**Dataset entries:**
********

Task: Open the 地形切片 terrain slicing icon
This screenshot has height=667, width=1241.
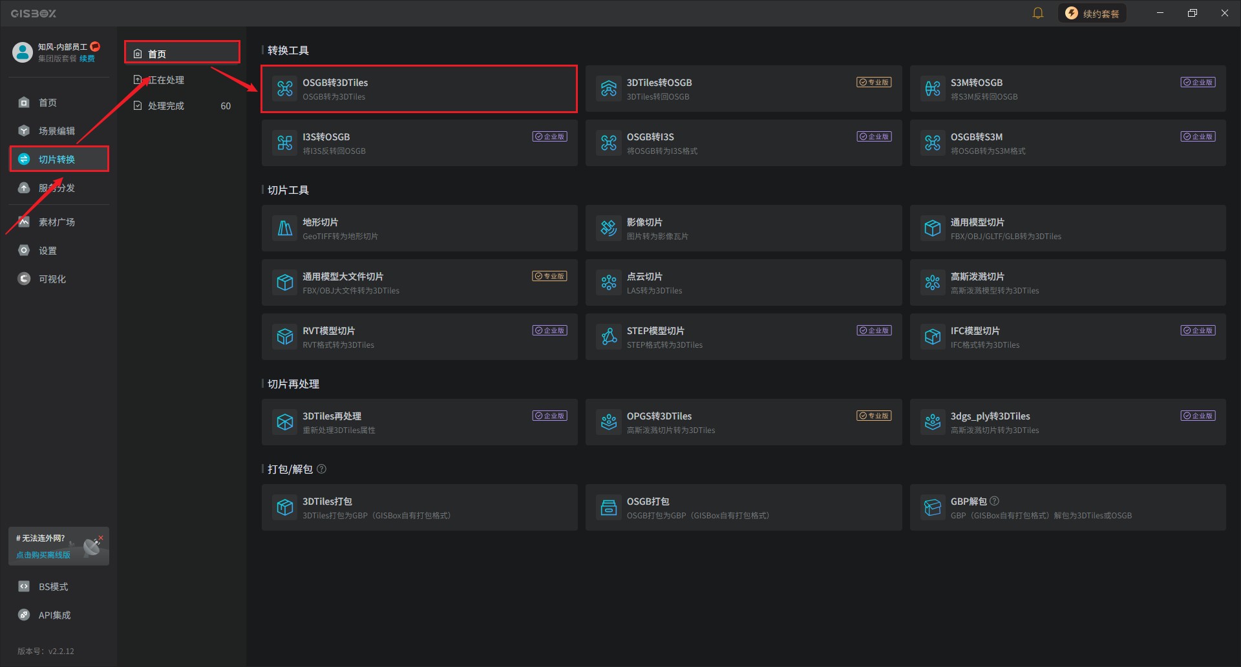Action: tap(285, 228)
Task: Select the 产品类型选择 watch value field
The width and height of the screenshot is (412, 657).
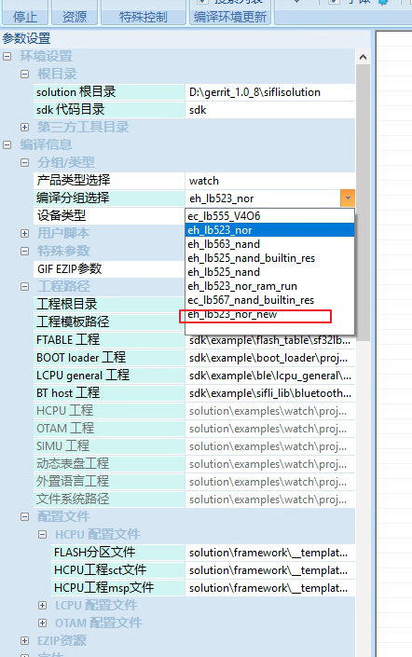Action: [270, 181]
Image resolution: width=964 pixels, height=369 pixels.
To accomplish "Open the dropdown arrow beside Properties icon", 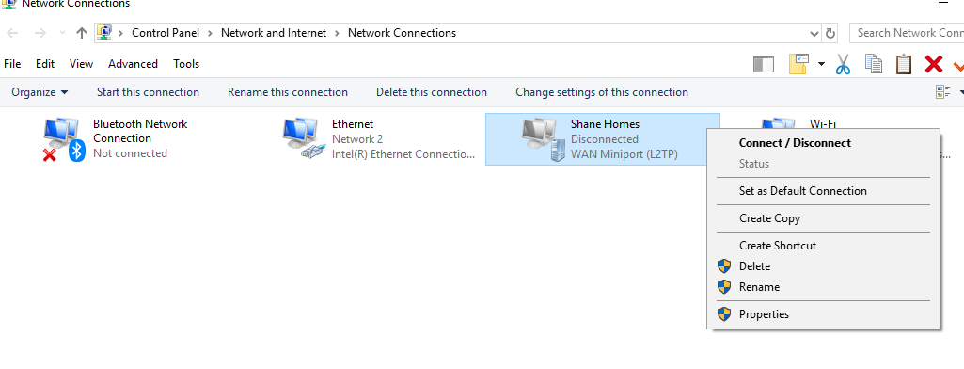I will click(821, 64).
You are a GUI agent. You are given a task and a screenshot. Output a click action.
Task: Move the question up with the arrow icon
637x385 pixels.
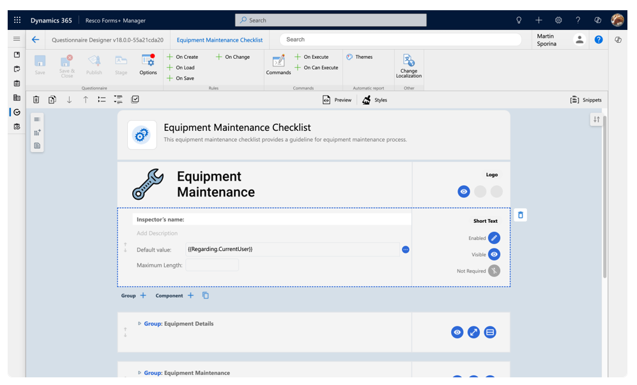(84, 99)
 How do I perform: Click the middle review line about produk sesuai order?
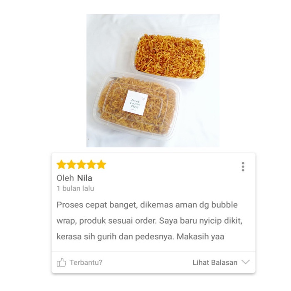click(x=149, y=221)
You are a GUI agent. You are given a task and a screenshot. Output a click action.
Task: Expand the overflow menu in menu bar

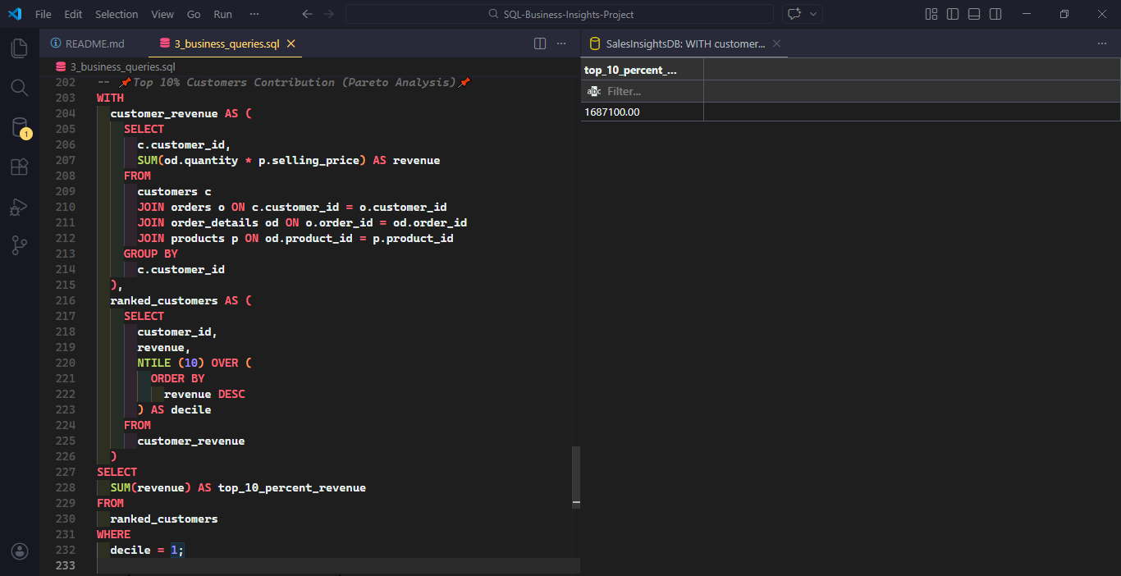(x=254, y=14)
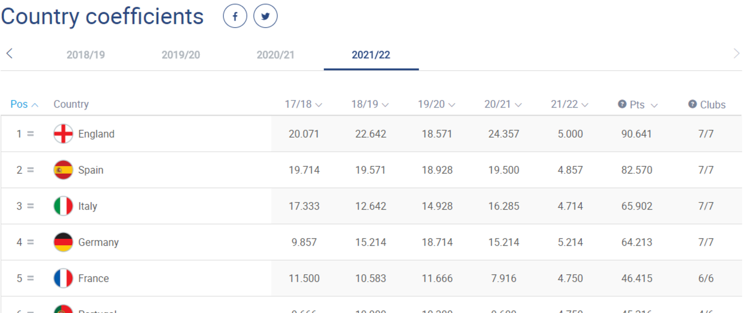Go to next seasons with the right arrow

[736, 54]
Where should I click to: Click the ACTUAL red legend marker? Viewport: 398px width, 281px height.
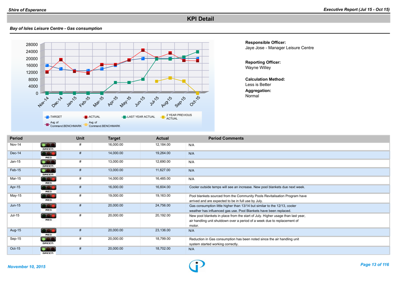tap(85, 117)
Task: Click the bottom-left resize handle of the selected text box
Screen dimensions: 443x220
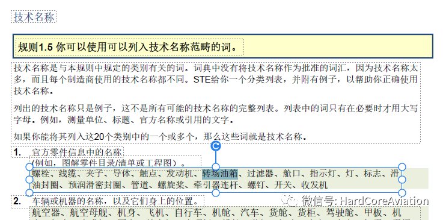Action: pos(29,193)
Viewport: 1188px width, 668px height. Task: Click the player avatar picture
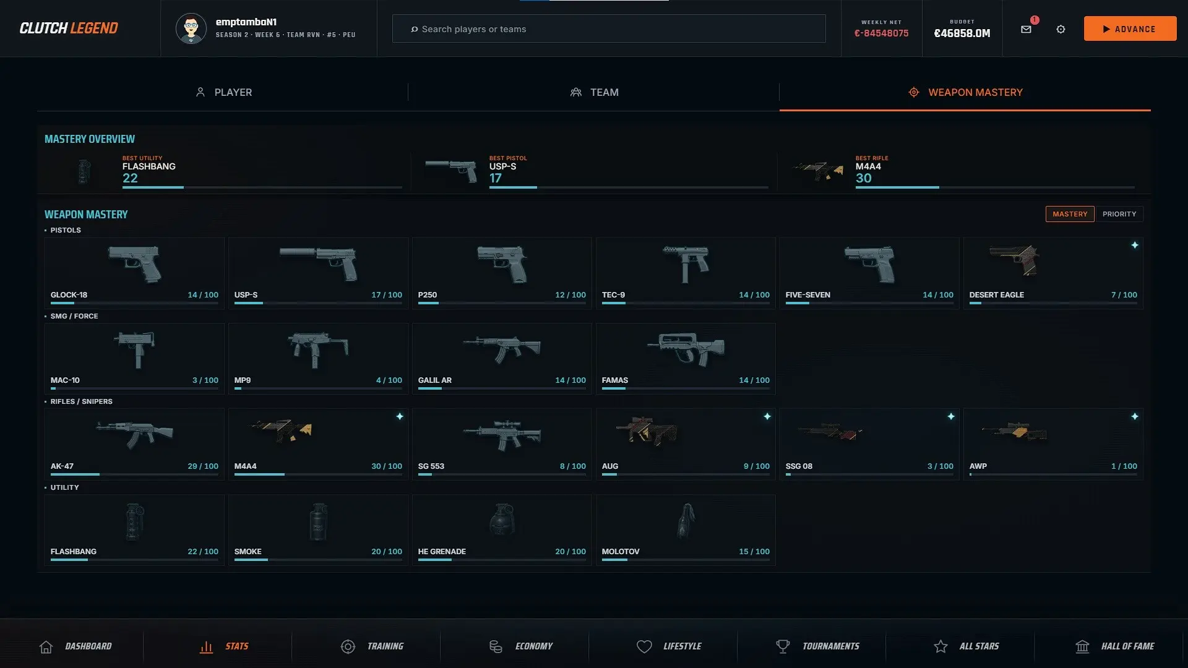pos(191,28)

********

**EXERCISE OBJECTIVE:** Which lines run from the one containing "Viewport: 1188px width, 668px" through the last line of the entries above? Output them exactly, both ends included, with no pictures.

**ANSWER AREA:**
Viewport: 1188px width, 668px height. Task: Click the player avatar picture
pos(191,28)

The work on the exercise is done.